[Extracted data entries]
*** Block opens ***

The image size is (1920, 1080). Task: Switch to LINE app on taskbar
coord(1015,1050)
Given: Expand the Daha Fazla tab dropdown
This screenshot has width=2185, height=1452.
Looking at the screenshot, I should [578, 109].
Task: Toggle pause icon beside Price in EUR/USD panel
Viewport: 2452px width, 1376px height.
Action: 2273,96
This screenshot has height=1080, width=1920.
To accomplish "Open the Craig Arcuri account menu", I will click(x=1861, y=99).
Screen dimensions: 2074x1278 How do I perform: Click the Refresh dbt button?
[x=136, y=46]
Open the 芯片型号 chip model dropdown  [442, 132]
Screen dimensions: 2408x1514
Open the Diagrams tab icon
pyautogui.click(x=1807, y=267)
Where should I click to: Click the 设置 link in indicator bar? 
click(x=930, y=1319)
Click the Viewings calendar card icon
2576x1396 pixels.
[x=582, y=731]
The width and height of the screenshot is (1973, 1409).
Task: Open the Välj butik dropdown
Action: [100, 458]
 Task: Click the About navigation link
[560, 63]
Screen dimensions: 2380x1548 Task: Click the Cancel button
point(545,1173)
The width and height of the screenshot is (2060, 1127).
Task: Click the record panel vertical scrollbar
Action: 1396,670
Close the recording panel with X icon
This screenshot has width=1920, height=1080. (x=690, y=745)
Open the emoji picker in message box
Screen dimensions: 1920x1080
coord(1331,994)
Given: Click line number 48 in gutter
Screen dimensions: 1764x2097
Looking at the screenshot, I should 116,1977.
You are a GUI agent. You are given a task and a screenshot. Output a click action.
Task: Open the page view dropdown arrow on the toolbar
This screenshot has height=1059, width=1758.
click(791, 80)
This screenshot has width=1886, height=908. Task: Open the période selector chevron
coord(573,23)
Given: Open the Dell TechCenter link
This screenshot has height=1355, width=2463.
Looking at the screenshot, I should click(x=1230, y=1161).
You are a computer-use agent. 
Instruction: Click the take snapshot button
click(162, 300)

*** Block closes ***

▸ **What you have to do**: Work through the data above line by line and give the number of lines in which "agent" occurs. Add nothing else.

▸ **Solved problem**: 2